Once I have a query, I can go back to my code, find the query, and resolve the problem permanently.

You might find out that your lock is created from a long-running query that you're just not patient enough to let finish (or practiced enough to make more performant).

But at this point there might a process that simply needs killed.

Killing Locks

There are a few ways to kill these processes that are causing the locks. If you're running a query in an interactive mode, simply stop the query with a user cancellation (eg, using ctrl-c from the psql cli).

For those peskier processes, we'll use the pids we found from the earlier queries:

design_system=> SELECT pg_cancel_backend(11929);
 pg_cancel_backend
-------------------
 t
(1 row)

This feedback, unfortunately neither accurately indicates success or failure. Instead, you'll likely have to run previous queries in order to determine if the process is still active.

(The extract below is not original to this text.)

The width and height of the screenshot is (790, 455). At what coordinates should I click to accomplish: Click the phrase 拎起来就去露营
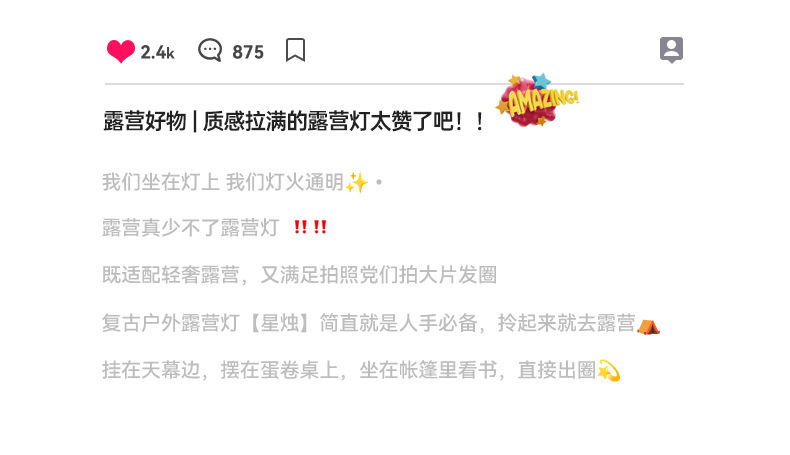[567, 323]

That was the nice way to ask (ie, pg_cancel_backend). The more forceful method is:

design_system=> SELECT pg_terminate_backend(11929);
 pg_terminate_backend
----------------------
 t
(1 row)

Verify Locks Removed

Once you've canceled or terminated locks that existed, you should be able to query pg_locks and join with pg_class and create a filter for pids in pg_stat_activity as shown above in order to re-verify that the locks are gone.

And now that simple thing that I wanted to get done:

design_system=> delete from search_hit where id = 154193;
DELETE 1

Will actually work. Your locks will live in fear of your power forevermore.